- Listed records
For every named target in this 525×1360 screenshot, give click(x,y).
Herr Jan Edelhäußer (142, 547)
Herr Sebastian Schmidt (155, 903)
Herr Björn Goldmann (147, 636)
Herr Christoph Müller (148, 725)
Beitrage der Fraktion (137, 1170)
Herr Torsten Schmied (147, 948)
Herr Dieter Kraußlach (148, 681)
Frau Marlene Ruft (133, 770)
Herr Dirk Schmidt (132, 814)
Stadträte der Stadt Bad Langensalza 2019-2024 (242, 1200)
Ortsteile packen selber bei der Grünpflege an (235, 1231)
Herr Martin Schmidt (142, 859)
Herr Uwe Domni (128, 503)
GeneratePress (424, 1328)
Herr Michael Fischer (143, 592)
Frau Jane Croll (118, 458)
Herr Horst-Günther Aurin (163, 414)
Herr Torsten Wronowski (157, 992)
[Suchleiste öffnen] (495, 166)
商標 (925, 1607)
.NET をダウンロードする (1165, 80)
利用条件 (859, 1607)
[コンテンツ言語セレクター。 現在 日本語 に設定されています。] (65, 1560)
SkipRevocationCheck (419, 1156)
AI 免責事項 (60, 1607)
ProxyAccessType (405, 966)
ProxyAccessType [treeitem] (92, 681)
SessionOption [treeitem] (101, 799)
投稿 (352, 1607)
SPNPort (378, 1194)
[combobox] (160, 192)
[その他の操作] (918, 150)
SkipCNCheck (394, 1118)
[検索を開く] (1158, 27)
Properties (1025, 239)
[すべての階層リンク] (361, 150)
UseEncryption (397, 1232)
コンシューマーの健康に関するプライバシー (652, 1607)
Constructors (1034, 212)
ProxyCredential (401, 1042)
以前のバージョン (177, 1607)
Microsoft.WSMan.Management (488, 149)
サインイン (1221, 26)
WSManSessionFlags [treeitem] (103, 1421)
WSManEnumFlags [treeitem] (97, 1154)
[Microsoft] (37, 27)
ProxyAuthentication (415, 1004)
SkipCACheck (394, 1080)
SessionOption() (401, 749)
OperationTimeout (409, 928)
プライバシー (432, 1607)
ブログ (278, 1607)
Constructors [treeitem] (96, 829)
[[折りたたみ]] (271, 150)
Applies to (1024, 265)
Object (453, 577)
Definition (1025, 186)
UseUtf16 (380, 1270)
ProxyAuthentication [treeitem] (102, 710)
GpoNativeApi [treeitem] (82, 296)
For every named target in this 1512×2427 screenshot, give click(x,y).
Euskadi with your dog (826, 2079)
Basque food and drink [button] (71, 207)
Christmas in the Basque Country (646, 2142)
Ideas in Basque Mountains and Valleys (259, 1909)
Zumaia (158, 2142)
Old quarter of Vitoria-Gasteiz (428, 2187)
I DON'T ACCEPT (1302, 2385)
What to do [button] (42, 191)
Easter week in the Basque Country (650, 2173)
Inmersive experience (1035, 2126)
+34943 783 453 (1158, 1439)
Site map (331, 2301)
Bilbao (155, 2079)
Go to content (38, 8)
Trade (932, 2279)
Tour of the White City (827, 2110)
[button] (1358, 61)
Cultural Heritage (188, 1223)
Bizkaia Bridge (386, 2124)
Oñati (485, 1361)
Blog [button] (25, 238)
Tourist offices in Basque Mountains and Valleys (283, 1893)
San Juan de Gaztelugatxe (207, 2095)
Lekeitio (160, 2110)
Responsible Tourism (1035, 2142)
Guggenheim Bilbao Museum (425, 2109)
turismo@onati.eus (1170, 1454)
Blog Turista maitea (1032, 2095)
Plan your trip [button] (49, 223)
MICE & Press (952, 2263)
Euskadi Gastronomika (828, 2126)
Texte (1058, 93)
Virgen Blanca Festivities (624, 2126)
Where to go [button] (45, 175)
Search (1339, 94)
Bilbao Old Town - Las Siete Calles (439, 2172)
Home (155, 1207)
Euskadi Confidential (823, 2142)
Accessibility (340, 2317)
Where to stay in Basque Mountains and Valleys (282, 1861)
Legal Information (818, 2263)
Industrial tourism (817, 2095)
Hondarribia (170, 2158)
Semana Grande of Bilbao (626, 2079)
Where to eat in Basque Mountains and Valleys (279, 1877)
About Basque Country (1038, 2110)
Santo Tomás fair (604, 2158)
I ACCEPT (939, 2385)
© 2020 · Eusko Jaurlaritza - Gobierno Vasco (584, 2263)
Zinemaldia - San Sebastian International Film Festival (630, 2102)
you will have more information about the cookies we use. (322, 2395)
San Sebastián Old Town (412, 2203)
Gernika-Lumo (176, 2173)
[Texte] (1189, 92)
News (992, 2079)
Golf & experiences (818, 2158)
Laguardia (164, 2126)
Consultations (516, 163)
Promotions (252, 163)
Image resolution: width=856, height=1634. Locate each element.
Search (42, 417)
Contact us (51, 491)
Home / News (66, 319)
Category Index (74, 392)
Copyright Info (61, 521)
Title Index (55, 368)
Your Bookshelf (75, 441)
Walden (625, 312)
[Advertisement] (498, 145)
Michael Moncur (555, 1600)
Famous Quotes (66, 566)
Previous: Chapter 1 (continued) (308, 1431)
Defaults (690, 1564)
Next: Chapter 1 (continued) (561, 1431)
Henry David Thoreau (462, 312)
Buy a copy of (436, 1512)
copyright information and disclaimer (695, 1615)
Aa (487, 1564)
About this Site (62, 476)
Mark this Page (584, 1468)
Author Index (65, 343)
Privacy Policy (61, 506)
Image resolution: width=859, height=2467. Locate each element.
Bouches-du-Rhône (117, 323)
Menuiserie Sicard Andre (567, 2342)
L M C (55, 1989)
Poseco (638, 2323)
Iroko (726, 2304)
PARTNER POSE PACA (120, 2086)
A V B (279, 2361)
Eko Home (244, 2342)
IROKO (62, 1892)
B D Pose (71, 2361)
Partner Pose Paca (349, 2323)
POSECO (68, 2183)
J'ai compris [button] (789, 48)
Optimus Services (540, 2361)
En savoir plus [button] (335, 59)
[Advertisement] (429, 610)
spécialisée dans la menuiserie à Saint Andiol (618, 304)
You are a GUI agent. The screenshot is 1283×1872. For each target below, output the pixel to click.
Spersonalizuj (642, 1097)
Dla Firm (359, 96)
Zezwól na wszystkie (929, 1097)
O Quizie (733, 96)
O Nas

- What this task involves
Return every line of the data above that contains the string "element", treating case as significant.

- Answer to the exercise
Image resolution: width=856, height=1634. Locate each element.
Image resolution: width=859, height=2467. Locate each element.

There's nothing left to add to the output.